Stored entries
• • • •

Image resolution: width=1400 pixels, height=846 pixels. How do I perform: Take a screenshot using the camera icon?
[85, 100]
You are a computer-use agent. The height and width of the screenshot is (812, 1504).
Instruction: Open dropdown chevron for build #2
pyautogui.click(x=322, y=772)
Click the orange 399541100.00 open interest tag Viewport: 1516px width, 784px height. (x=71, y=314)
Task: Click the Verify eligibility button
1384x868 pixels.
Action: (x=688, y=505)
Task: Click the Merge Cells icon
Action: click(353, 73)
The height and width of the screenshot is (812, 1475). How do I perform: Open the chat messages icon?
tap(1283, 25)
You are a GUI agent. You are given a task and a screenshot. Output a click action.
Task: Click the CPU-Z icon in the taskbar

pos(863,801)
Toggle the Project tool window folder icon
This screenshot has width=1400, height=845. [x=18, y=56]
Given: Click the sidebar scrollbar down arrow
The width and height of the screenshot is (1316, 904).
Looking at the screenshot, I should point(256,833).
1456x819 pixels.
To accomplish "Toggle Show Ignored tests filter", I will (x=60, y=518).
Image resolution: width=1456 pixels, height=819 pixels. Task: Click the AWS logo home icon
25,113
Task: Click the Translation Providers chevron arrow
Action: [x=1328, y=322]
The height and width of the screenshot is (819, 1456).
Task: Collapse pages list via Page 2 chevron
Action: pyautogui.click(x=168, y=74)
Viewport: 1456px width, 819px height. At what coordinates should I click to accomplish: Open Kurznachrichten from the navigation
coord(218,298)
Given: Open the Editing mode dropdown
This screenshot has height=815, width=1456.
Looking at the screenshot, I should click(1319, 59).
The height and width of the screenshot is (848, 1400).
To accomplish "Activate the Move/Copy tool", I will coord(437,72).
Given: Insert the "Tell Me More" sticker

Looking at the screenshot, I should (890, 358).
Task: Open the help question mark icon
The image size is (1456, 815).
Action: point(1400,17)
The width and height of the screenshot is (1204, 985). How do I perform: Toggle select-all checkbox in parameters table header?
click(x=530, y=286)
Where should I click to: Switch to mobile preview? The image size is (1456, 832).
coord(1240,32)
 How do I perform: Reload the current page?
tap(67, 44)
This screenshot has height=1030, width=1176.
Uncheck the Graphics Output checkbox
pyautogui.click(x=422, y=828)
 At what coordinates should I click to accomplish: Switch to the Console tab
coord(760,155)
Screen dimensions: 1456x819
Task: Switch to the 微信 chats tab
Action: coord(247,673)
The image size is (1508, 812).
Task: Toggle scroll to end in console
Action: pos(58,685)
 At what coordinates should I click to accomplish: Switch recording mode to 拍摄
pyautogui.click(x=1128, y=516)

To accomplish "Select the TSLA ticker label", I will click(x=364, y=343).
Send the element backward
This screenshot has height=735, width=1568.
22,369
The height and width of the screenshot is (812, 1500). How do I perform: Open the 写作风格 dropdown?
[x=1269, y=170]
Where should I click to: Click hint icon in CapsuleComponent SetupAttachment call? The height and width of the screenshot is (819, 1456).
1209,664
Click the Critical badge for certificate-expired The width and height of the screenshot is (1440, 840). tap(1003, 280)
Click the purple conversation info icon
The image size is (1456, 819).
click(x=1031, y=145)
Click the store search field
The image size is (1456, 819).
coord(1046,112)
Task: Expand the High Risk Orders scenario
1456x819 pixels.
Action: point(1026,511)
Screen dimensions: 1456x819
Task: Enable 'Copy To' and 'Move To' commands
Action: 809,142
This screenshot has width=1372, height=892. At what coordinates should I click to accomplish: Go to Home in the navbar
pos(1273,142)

• • • •

What is needed is every line of the records that contains the word "agent".

You are a computer-use agent. The height and width of the screenshot is (812, 1504).
You are a GUI agent. You are given a task and a screenshot. Output a click action.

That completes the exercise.